▶ _Assignment_
Write out the data exactly, every line included.

▶ _Data for analysis_
==*==

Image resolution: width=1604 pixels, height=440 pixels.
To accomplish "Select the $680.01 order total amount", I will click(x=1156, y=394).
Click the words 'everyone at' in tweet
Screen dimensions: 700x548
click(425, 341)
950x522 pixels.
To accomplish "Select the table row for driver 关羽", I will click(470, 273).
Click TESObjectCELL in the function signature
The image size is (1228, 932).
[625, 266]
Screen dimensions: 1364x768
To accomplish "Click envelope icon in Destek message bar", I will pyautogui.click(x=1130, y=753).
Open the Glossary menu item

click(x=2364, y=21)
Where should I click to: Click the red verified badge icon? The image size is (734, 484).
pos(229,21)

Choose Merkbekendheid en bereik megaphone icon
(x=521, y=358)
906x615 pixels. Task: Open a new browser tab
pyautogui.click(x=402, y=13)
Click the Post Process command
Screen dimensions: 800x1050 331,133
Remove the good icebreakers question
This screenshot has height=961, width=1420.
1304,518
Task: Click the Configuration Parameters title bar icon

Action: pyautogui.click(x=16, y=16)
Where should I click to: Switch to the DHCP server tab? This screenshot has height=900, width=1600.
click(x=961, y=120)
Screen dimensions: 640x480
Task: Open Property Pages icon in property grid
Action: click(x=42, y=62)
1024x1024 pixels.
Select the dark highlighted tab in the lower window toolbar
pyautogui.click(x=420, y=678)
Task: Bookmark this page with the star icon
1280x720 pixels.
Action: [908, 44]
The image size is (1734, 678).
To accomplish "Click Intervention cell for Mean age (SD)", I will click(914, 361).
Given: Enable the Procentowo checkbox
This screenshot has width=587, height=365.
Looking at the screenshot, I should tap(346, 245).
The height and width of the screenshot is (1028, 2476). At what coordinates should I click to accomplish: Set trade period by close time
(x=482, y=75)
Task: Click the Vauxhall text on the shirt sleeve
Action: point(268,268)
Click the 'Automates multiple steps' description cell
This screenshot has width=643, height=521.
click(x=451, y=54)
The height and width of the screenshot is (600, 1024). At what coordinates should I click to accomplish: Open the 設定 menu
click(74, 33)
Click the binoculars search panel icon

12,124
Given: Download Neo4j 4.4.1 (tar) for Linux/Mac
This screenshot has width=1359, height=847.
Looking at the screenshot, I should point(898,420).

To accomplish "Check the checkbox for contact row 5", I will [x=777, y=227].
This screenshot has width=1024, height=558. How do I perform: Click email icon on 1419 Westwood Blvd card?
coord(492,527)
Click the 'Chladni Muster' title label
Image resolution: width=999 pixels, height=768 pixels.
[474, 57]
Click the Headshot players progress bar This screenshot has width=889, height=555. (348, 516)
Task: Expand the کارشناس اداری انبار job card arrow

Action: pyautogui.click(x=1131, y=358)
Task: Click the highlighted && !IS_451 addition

==*==

▶ _Solved exercise_
Image resolution: width=1604 pixels, height=440 pixels.
To accomplish "Select the $680.01 order total amount", I will click(x=1156, y=394).
Click the words 'everyone at' in tweet
Screen dimensions: 700x548
click(425, 341)
950x522 pixels.
To accomplish "Select the table row for driver 关羽", I will click(470, 273).
Click TESObjectCELL in the function signature
The image size is (1228, 932).
[625, 266]
Screen dimensions: 1364x768
To accomplish "Click envelope icon in Destek message bar", I will pyautogui.click(x=1130, y=753).
Open the Glossary menu item

click(x=2364, y=21)
Where should I click to: Click the red verified badge icon? The image size is (734, 484).
pos(229,21)

Choose Merkbekendheid en bereik megaphone icon
(x=521, y=358)
906x615 pixels. Task: Open a new browser tab
pyautogui.click(x=402, y=13)
Click the Post Process command
Screen dimensions: 800x1050 331,133
Remove the good icebreakers question
This screenshot has height=961, width=1420.
1304,518
Task: Click the Configuration Parameters title bar icon

Action: pyautogui.click(x=16, y=16)
Where should I click to: Switch to the DHCP server tab? This screenshot has height=900, width=1600.
click(x=961, y=120)
Screen dimensions: 640x480
Task: Open Property Pages icon in property grid
Action: click(x=42, y=62)
1024x1024 pixels.
Select the dark highlighted tab in the lower window toolbar
pyautogui.click(x=420, y=678)
Task: Bookmark this page with the star icon
1280x720 pixels.
Action: [908, 44]
The image size is (1734, 678).
To accomplish "Click Intervention cell for Mean age (SD)", I will click(914, 361).
Given: Enable the Procentowo checkbox
This screenshot has width=587, height=365.
Looking at the screenshot, I should tap(346, 245).
The height and width of the screenshot is (1028, 2476). At what coordinates should I click to accomplish: Set trade period by close time
(x=482, y=75)
Task: Click the Vauxhall text on the shirt sleeve
Action: point(268,268)
Click the 'Automates multiple steps' description cell
This screenshot has width=643, height=521.
click(x=451, y=54)
The height and width of the screenshot is (600, 1024). At what coordinates should I click to accomplish: Open the 設定 menu
click(74, 33)
Click the binoculars search panel icon

12,124
Given: Download Neo4j 4.4.1 (tar) for Linux/Mac
This screenshot has width=1359, height=847.
Looking at the screenshot, I should point(898,420).

To accomplish "Check the checkbox for contact row 5", I will [x=777, y=227].
This screenshot has width=1024, height=558. How do I perform: Click email icon on 1419 Westwood Blvd card?
coord(492,527)
Click the 'Chladni Muster' title label
Image resolution: width=999 pixels, height=768 pixels.
[474, 57]
Click the Headshot players progress bar This screenshot has width=889, height=555. (348, 516)
Task: Expand the کارشناس اداری انبار job card arrow

Action: pyautogui.click(x=1131, y=358)
Task: Click the highlighted && !IS_451 addition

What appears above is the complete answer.